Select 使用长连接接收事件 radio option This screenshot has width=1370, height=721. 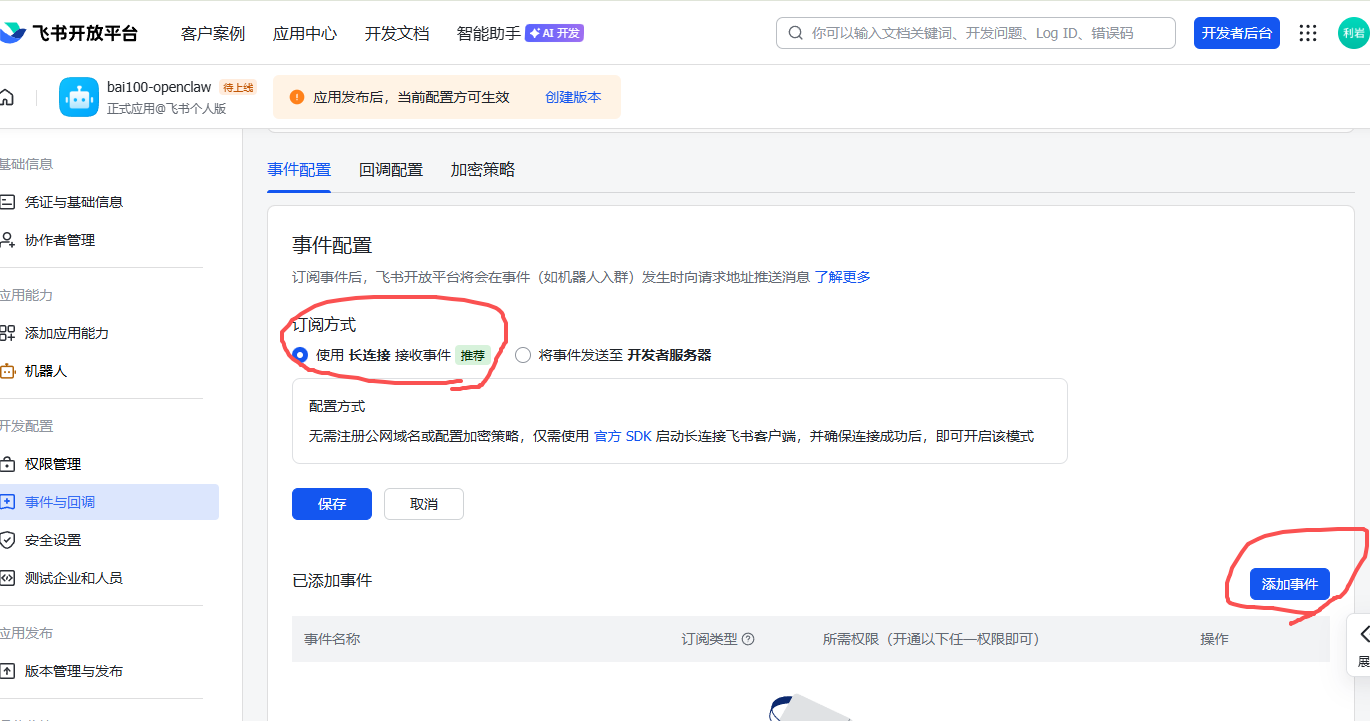[x=300, y=355]
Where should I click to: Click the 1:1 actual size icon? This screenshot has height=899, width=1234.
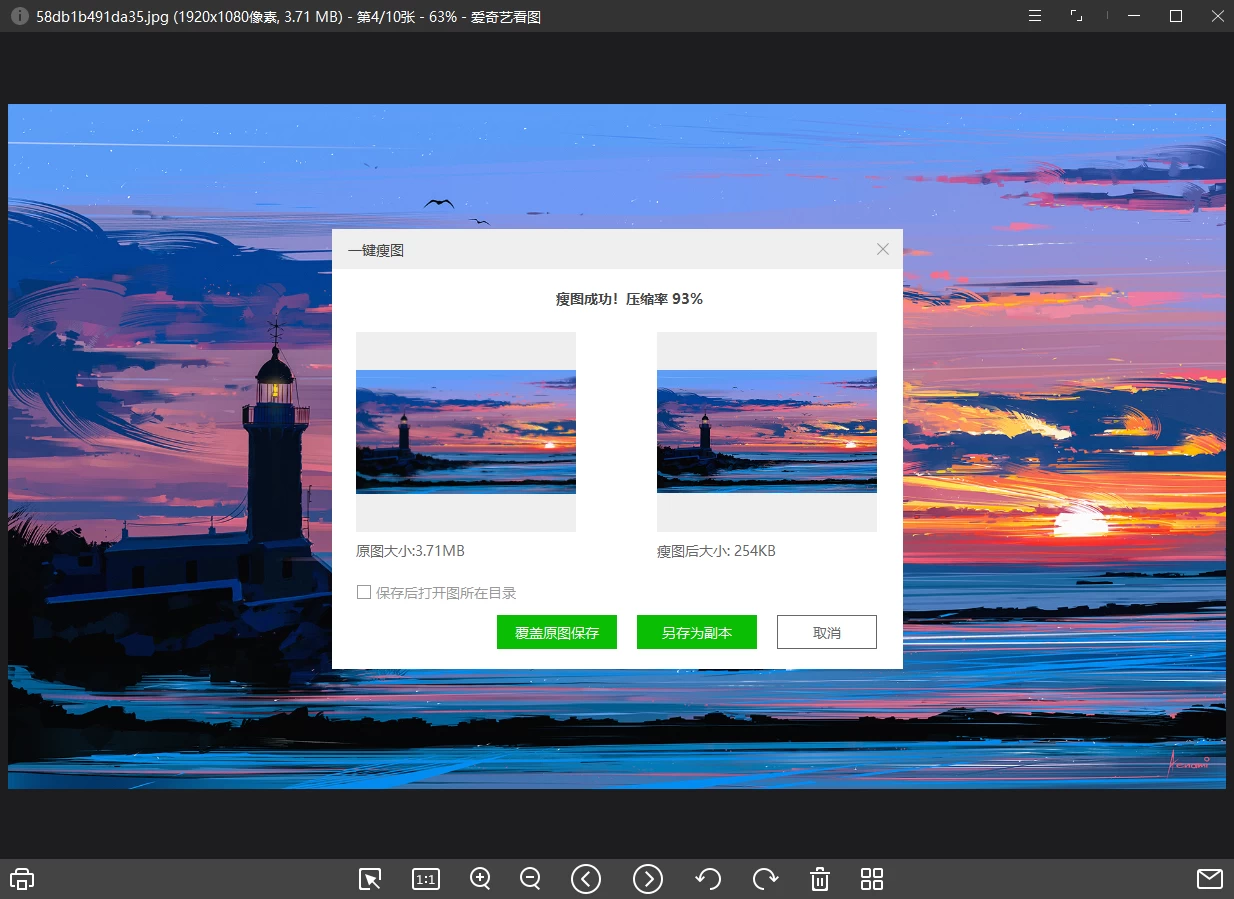click(425, 878)
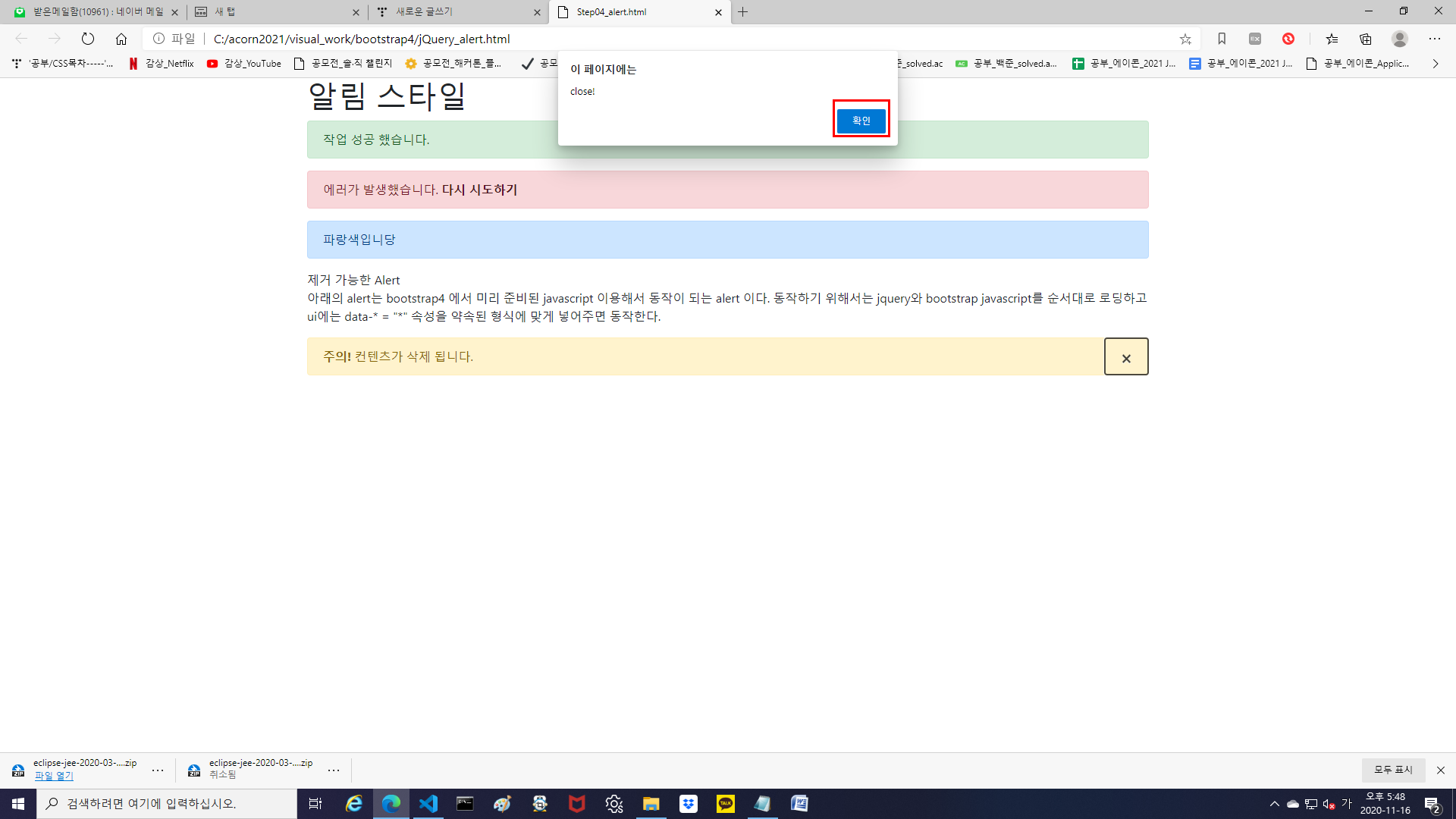
Task: Open options for cancelled eclipse download
Action: [x=334, y=770]
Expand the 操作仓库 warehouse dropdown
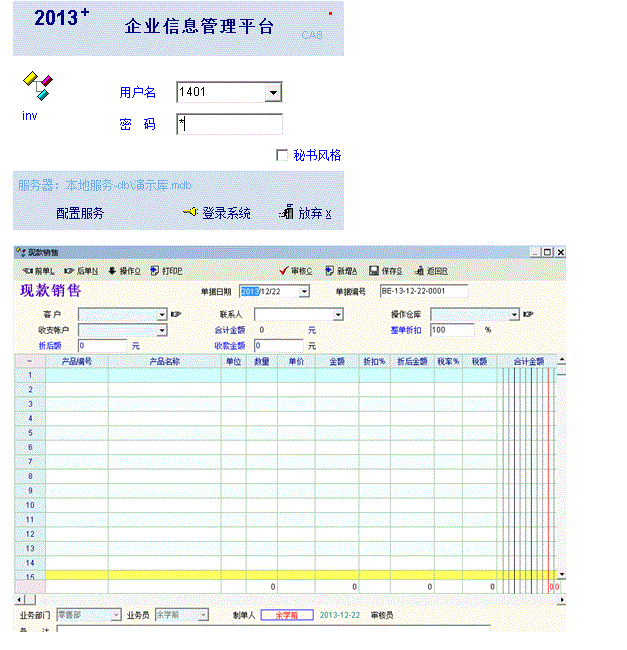The image size is (627, 650). coord(514,314)
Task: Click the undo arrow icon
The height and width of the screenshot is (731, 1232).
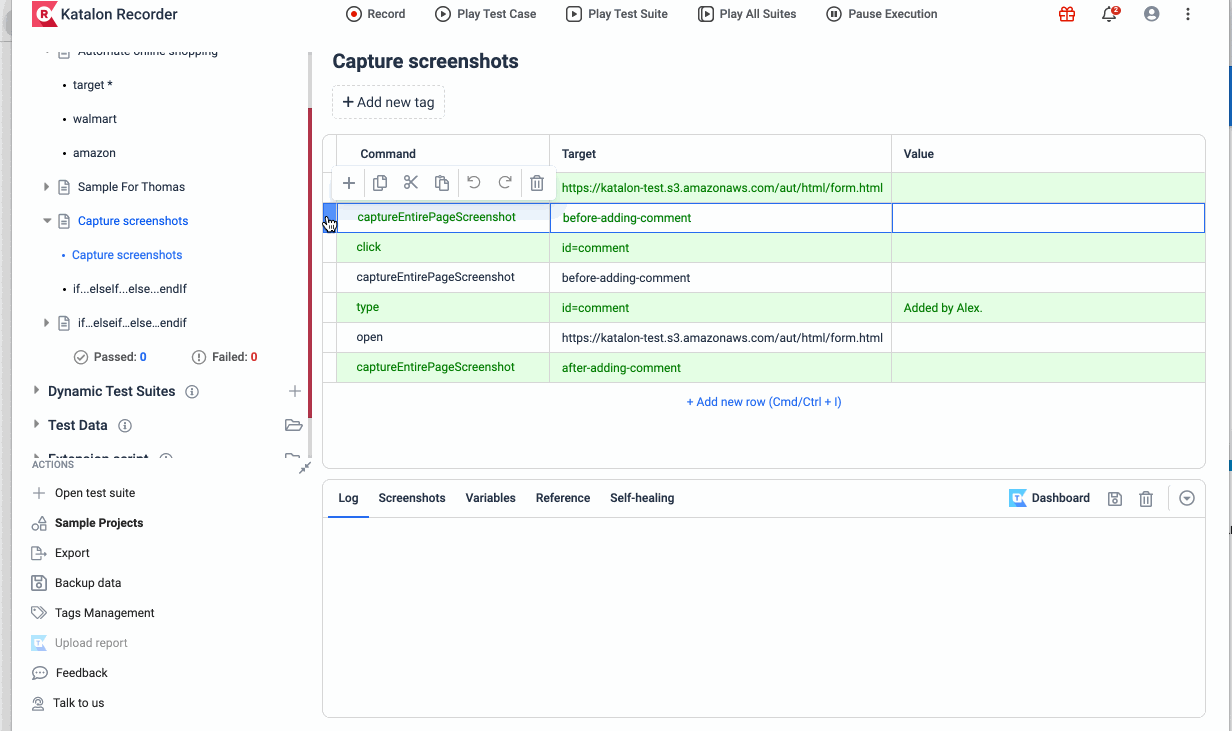Action: 474,183
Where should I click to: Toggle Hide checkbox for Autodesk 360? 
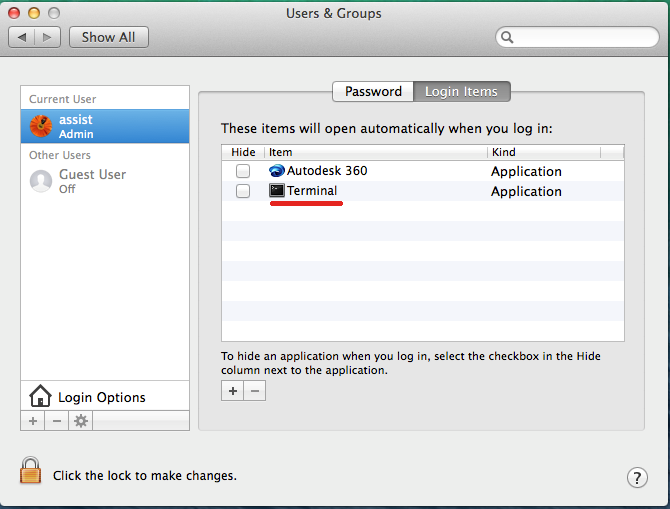click(243, 171)
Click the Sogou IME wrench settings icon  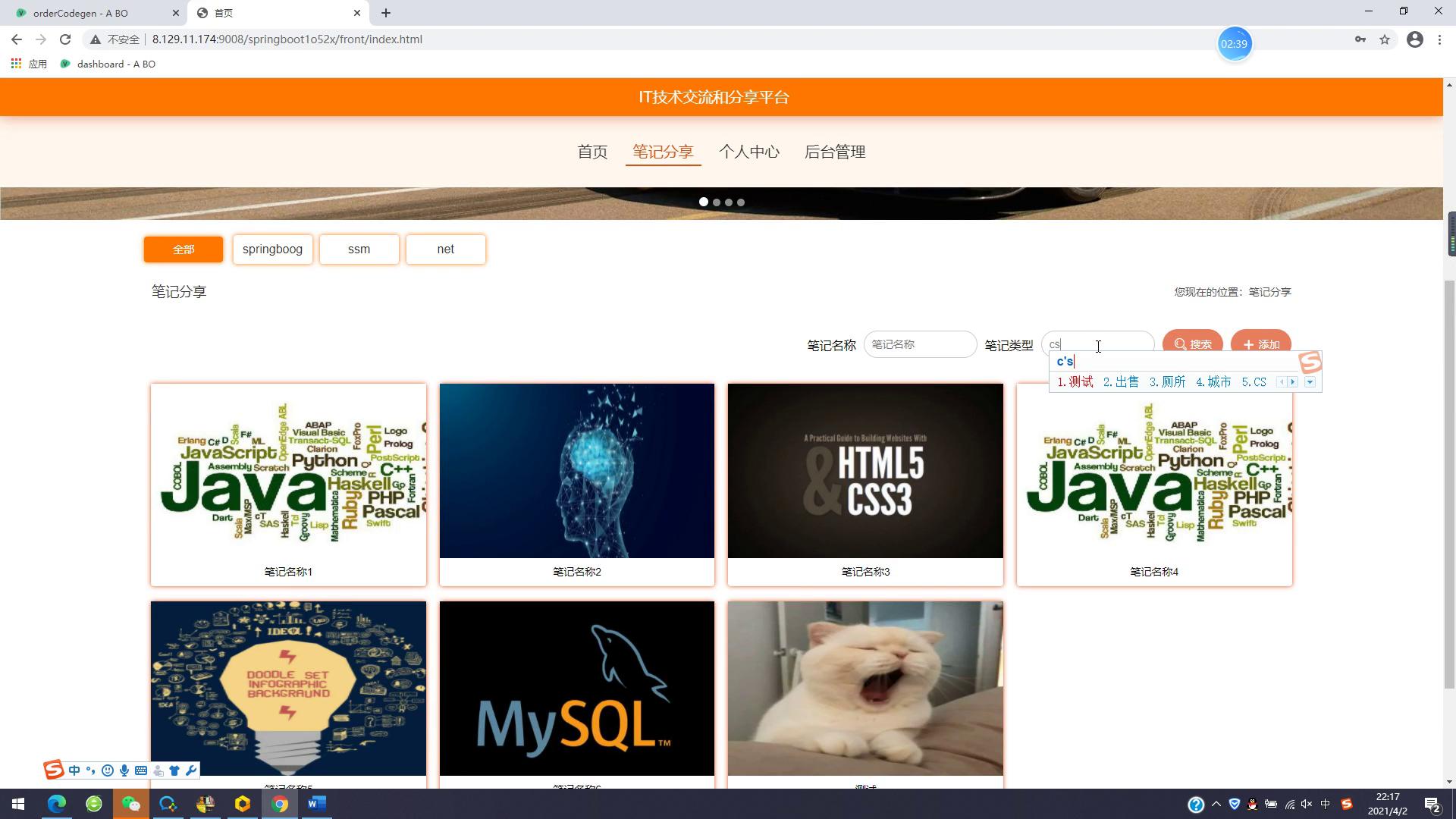[190, 770]
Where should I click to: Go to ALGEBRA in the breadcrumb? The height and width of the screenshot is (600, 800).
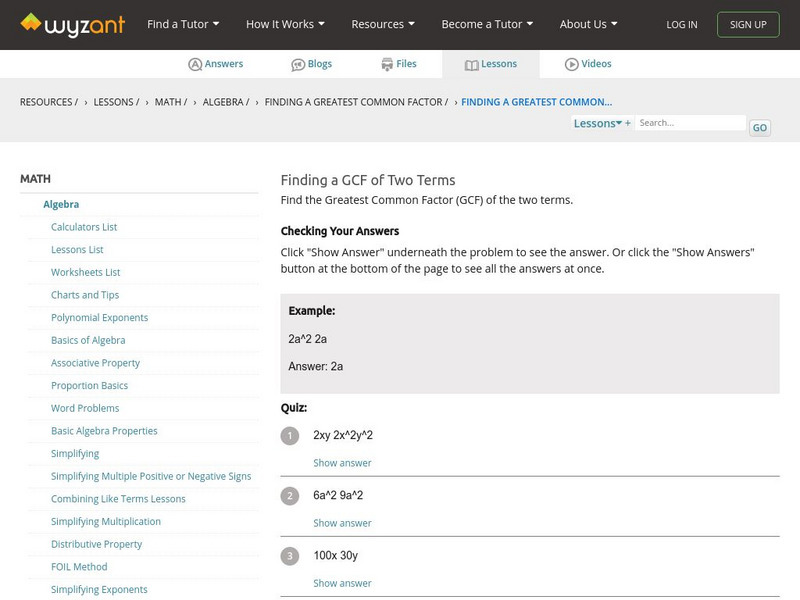click(x=225, y=102)
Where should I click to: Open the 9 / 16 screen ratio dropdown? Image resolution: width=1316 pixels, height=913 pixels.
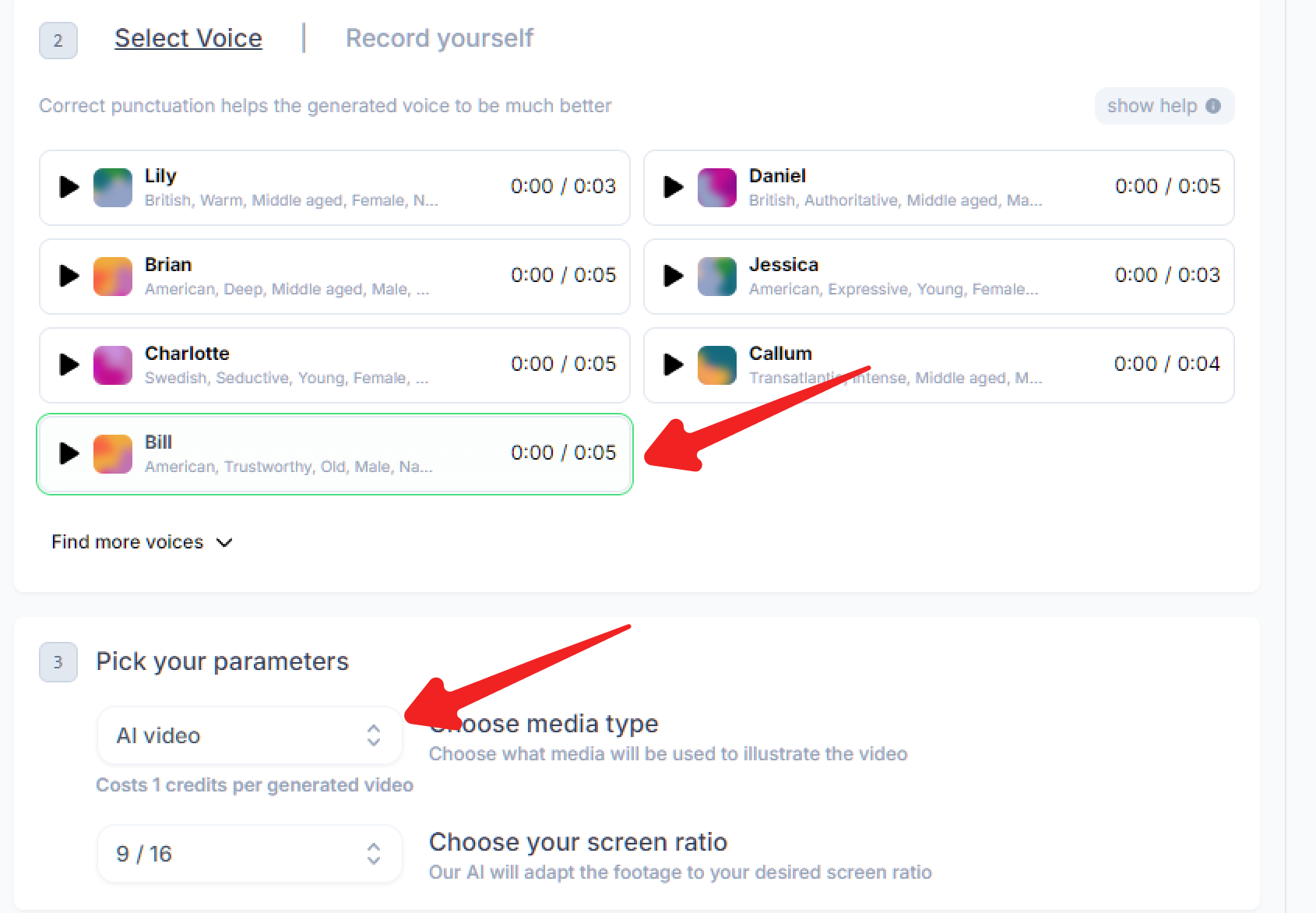[x=249, y=854]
★ ★ ★ ★
Aufgabenbeschreibung >> Ziehe aus den Einträgen oben jede Zeile heraus, in der das Wort „Where“ vorkommt.

Ergebnis der Aufgabe >>
Where should I click to: Click the 1:1 actual size icon? This screenshot has height=899, width=1234.
Where should I click to: Toggle Hide checkbox for Autodesk 360? 
Where should I click to: Go to ALGEBRA in the breadcrumb? The height and width of the screenshot is (600, 800).
Where should I click to: Open the 9 / 16 screen ratio dropdown? Image resolution: width=1316 pixels, height=913 pixels.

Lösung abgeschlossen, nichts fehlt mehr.